Task prompt: Among the entries below, one line contains "User Agreement (706, 362)" and another contains "Contact Us (900, 324)". Transcribe those two lines and every line between them, exactly.

==== Working data ====

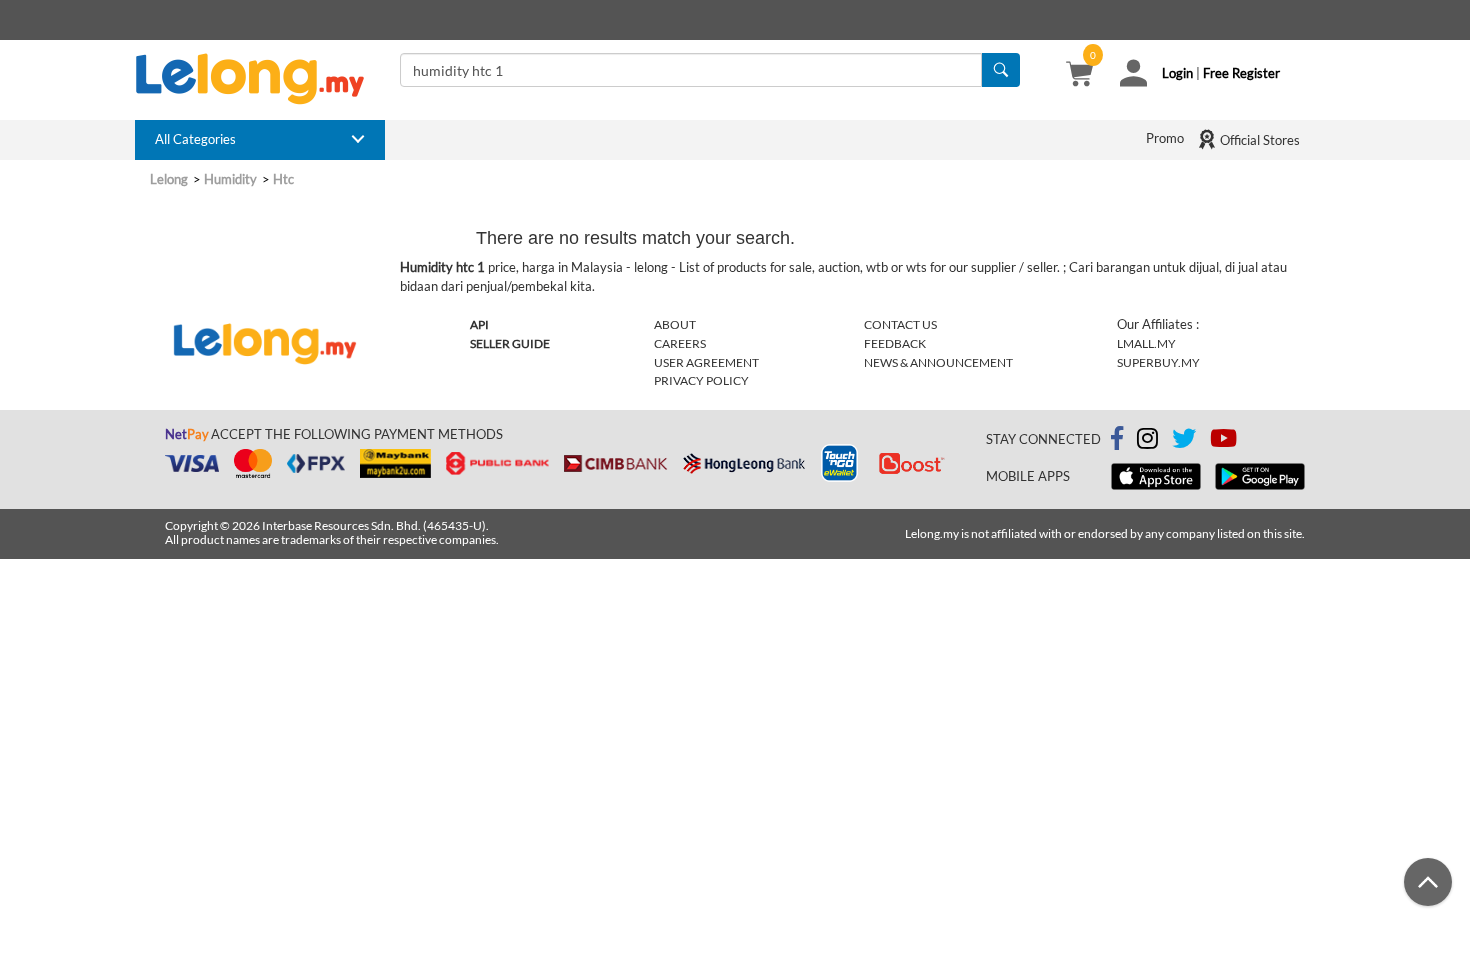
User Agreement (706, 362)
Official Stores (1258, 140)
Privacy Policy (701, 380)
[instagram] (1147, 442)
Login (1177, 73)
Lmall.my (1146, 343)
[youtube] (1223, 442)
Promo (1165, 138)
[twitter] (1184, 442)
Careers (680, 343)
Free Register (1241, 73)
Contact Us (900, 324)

====
==== Working data ====

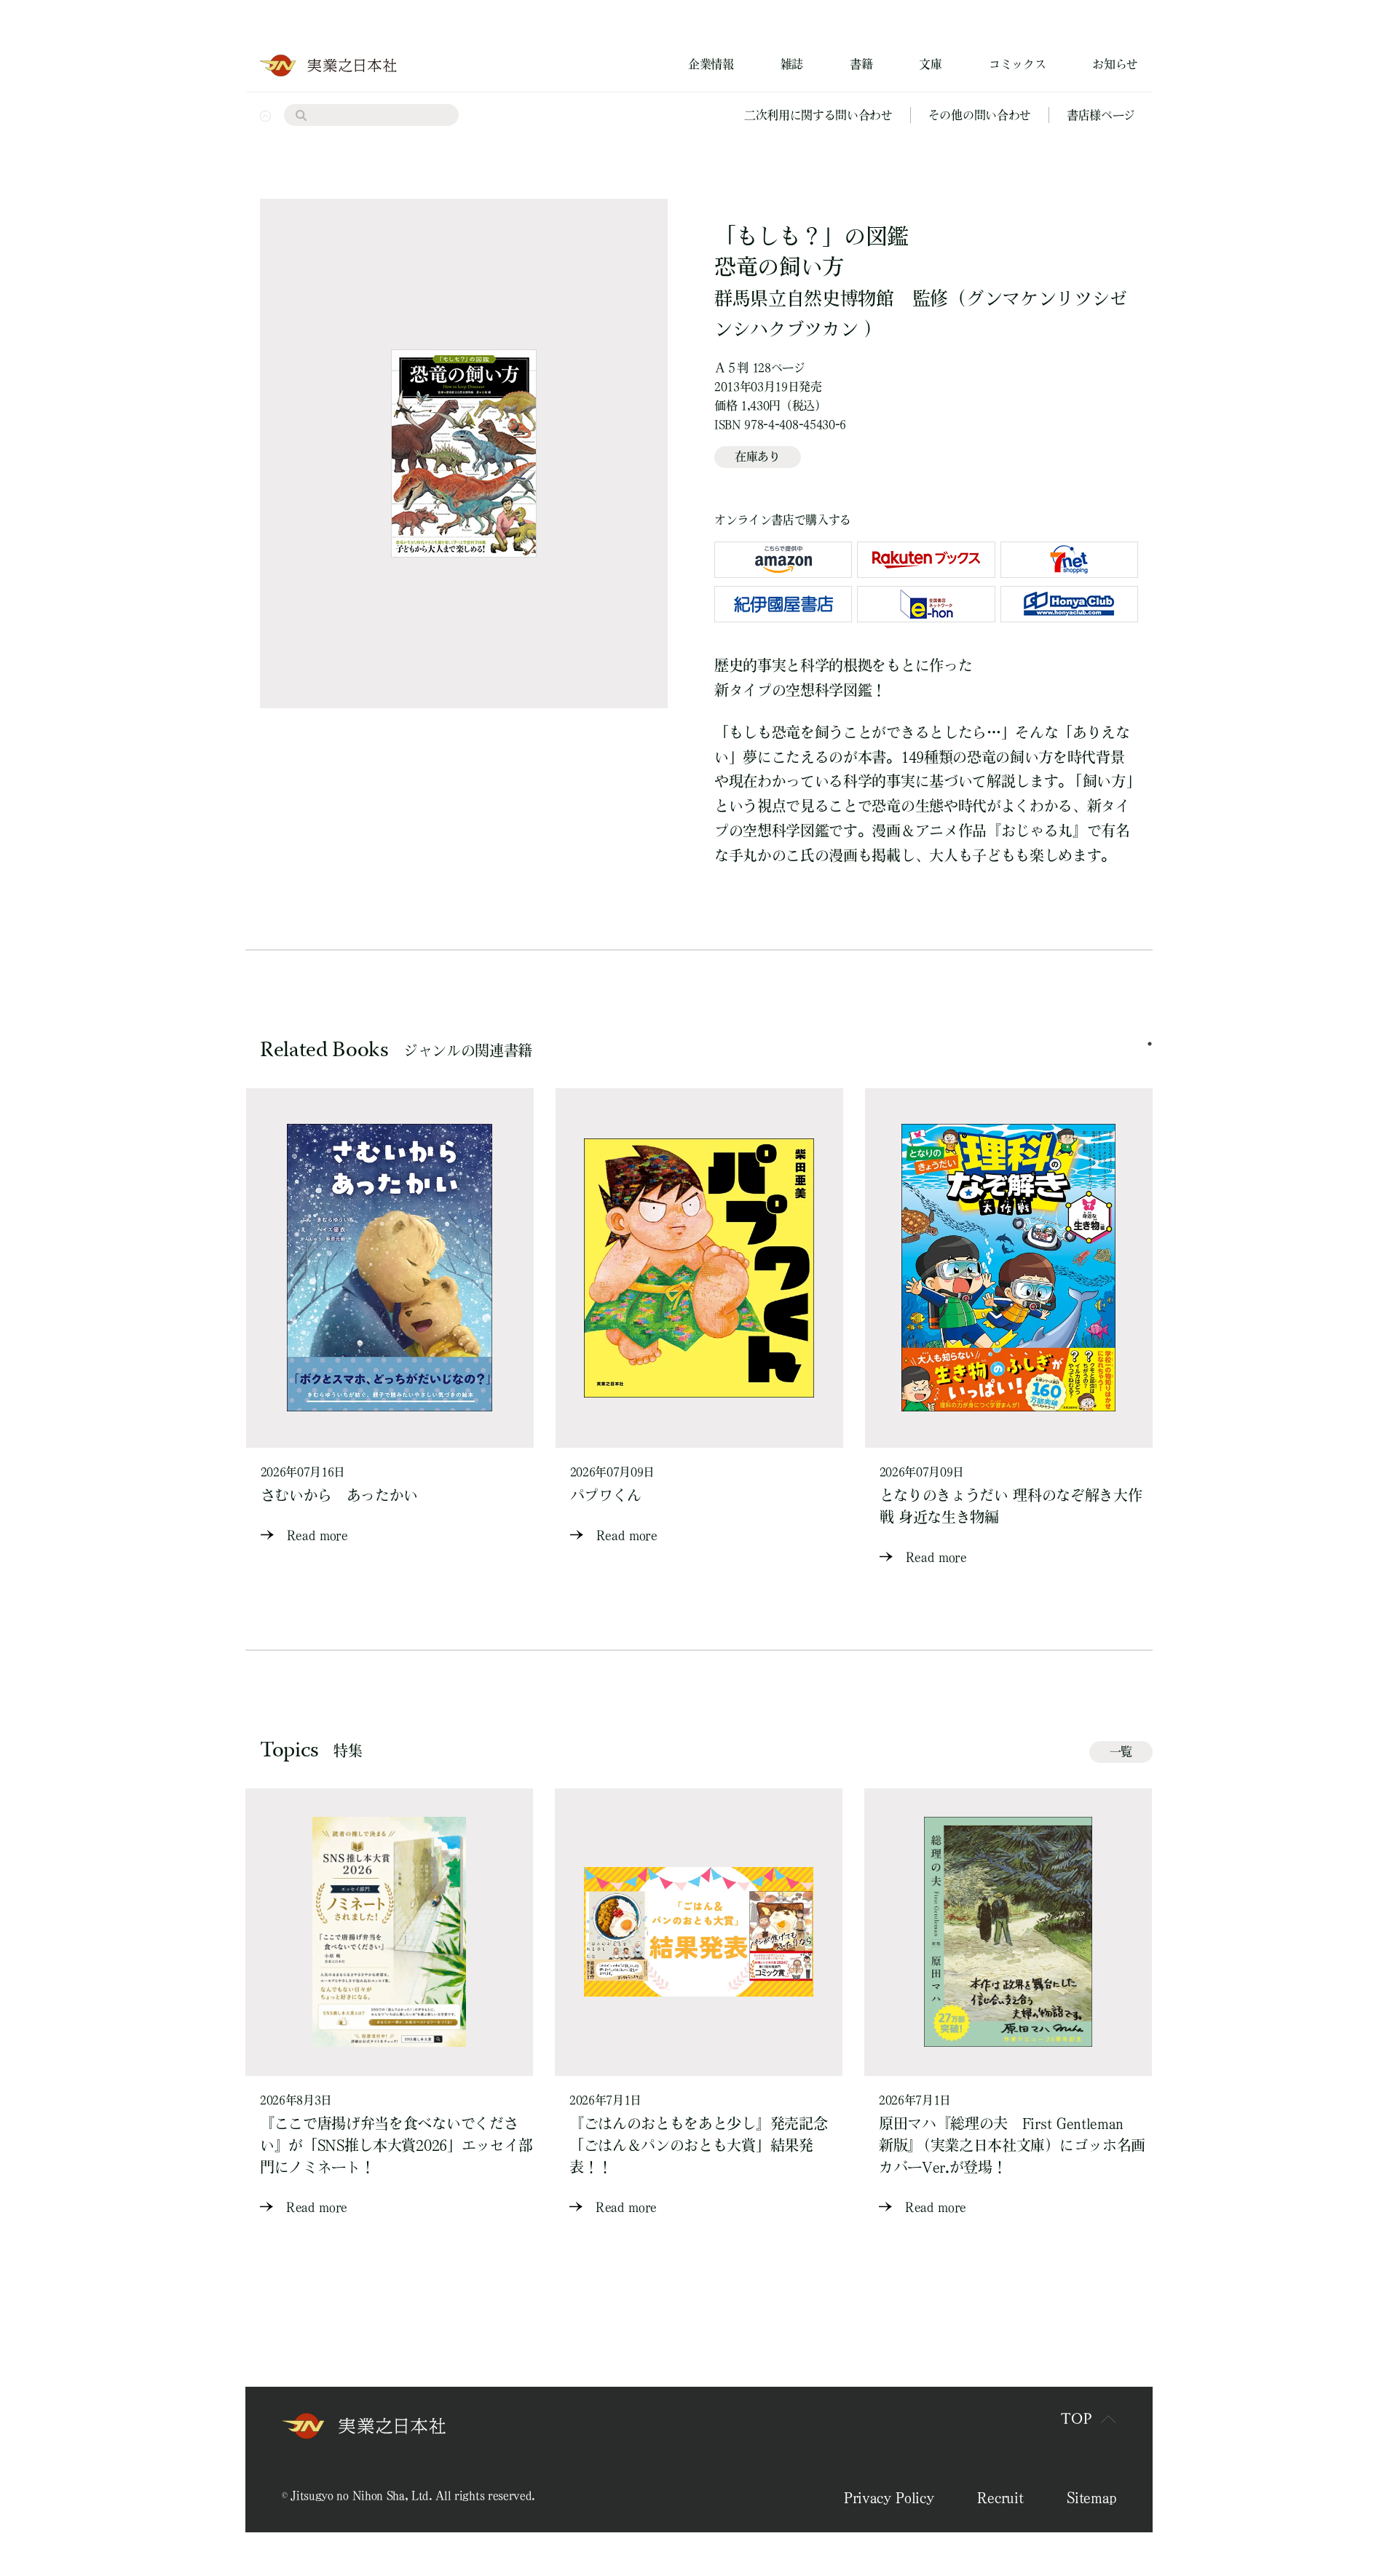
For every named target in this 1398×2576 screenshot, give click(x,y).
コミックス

====

Expected answer:
User Agreement (706, 362)
Official Stores (1258, 140)
Privacy Policy (701, 380)
[instagram] (1147, 442)
Login (1177, 73)
Lmall.my (1146, 343)
[youtube] (1223, 442)
Promo (1165, 138)
[twitter] (1184, 442)
Careers (680, 343)
Free Register (1241, 73)
Contact Us (900, 324)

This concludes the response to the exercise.